[start of SUPPLIED RECORDS]

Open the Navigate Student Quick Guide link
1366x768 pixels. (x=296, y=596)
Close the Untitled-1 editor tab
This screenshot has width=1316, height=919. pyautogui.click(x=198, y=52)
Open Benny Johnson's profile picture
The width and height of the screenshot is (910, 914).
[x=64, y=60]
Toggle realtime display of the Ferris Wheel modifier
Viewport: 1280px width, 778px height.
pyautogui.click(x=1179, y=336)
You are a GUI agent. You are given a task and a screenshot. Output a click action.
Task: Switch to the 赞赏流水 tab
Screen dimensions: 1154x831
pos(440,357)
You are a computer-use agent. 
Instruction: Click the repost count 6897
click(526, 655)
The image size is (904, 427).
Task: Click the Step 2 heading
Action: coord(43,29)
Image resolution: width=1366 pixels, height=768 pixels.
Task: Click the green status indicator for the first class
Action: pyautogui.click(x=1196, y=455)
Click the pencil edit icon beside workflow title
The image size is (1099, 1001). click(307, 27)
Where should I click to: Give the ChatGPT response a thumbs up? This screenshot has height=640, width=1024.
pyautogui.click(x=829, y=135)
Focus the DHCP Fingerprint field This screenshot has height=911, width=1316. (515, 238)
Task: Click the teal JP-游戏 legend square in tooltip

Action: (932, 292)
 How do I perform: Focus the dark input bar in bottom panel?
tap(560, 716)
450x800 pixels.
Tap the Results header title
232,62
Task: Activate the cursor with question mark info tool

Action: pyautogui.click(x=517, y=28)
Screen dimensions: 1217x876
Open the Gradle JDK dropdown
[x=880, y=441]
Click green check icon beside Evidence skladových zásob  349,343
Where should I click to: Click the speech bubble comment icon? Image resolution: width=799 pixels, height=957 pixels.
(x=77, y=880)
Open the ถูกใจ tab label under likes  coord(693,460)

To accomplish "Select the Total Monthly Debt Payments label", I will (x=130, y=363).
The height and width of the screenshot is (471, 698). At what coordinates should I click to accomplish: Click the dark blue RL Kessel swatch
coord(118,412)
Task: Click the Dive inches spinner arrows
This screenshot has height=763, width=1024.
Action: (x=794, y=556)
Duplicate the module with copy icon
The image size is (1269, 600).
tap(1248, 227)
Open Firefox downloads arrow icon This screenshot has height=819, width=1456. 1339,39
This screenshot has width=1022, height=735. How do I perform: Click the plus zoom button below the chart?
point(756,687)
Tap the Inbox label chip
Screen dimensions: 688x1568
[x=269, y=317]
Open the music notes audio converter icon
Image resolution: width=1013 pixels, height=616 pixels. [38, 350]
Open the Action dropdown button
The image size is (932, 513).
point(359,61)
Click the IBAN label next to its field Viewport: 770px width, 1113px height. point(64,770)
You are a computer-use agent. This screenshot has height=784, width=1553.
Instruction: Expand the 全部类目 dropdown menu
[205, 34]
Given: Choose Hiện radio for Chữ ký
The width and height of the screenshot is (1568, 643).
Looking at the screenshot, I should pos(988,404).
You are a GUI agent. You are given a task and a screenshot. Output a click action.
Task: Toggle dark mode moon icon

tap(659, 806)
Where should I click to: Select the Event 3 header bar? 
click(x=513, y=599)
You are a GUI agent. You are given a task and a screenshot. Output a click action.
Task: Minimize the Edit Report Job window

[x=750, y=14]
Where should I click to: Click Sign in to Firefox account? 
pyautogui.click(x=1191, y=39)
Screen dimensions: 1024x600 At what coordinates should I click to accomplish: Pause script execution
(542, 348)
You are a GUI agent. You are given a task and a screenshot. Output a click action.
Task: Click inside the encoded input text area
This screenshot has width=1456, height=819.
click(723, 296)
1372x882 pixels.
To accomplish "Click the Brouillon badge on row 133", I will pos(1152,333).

[end of SUPPLIED RECORDS]

▸ **AIM**: Copy the records above word for word.

▸ **EXPECTED ANSWER**:
Open the Navigate Student Quick Guide link
1366x768 pixels. (x=296, y=596)
Close the Untitled-1 editor tab
This screenshot has width=1316, height=919. pyautogui.click(x=198, y=52)
Open Benny Johnson's profile picture
The width and height of the screenshot is (910, 914).
[x=64, y=60]
Toggle realtime display of the Ferris Wheel modifier
Viewport: 1280px width, 778px height.
pyautogui.click(x=1179, y=336)
You are a GUI agent. You are given a task and a screenshot. Output a click action.
Task: Switch to the 赞赏流水 tab
Screen dimensions: 1154x831
pos(440,357)
You are a computer-use agent. 
Instruction: Click the repost count 6897
click(526, 655)
The image size is (904, 427).
Task: Click the Step 2 heading
Action: coord(43,29)
Image resolution: width=1366 pixels, height=768 pixels.
Task: Click the green status indicator for the first class
Action: pyautogui.click(x=1196, y=455)
Click the pencil edit icon beside workflow title
The image size is (1099, 1001). click(307, 27)
Where should I click to: Give the ChatGPT response a thumbs up? This screenshot has height=640, width=1024.
pyautogui.click(x=829, y=135)
Focus the DHCP Fingerprint field This screenshot has height=911, width=1316. (515, 238)
Task: Click the teal JP-游戏 legend square in tooltip

Action: (932, 292)
 How do I perform: Focus the dark input bar in bottom panel?
tap(560, 716)
450x800 pixels.
Tap the Results header title
232,62
Task: Activate the cursor with question mark info tool

Action: pyautogui.click(x=517, y=28)
Screen dimensions: 1217x876
Open the Gradle JDK dropdown
[x=880, y=441]
Click green check icon beside Evidence skladových zásob  349,343
Where should I click to: Click the speech bubble comment icon? Image resolution: width=799 pixels, height=957 pixels.
(x=77, y=880)
Open the ถูกใจ tab label under likes  coord(693,460)

To accomplish "Select the Total Monthly Debt Payments label", I will (x=130, y=363).
The height and width of the screenshot is (471, 698). At what coordinates should I click to accomplish: Click the dark blue RL Kessel swatch
coord(118,412)
Task: Click the Dive inches spinner arrows
This screenshot has height=763, width=1024.
Action: (x=794, y=556)
Duplicate the module with copy icon
The image size is (1269, 600).
tap(1248, 227)
Open Firefox downloads arrow icon This screenshot has height=819, width=1456. 1339,39
This screenshot has width=1022, height=735. How do I perform: Click the plus zoom button below the chart?
point(756,687)
Tap the Inbox label chip
Screen dimensions: 688x1568
[x=269, y=317]
Open the music notes audio converter icon
Image resolution: width=1013 pixels, height=616 pixels. [38, 350]
Open the Action dropdown button
The image size is (932, 513).
point(359,61)
Click the IBAN label next to its field Viewport: 770px width, 1113px height. point(64,770)
You are a computer-use agent. This screenshot has height=784, width=1553.
Instruction: Expand the 全部类目 dropdown menu
[205, 34]
Given: Choose Hiện radio for Chữ ký
The width and height of the screenshot is (1568, 643).
Looking at the screenshot, I should pos(988,404).
You are a GUI agent. You are given a task and a screenshot. Output a click action.
Task: Toggle dark mode moon icon

tap(659, 806)
Where should I click to: Select the Event 3 header bar? 
click(x=513, y=599)
You are a GUI agent. You are given a task and a screenshot. Output a click action.
Task: Minimize the Edit Report Job window

[x=750, y=14]
Where should I click to: Click Sign in to Firefox account? 
pyautogui.click(x=1191, y=39)
Screen dimensions: 1024x600 At what coordinates should I click to accomplish: Pause script execution
(542, 348)
You are a GUI agent. You are given a task and a screenshot. Output a click action.
Task: Click inside the encoded input text area
This screenshot has width=1456, height=819.
click(723, 296)
1372x882 pixels.
To accomplish "Click the Brouillon badge on row 133", I will pos(1152,333).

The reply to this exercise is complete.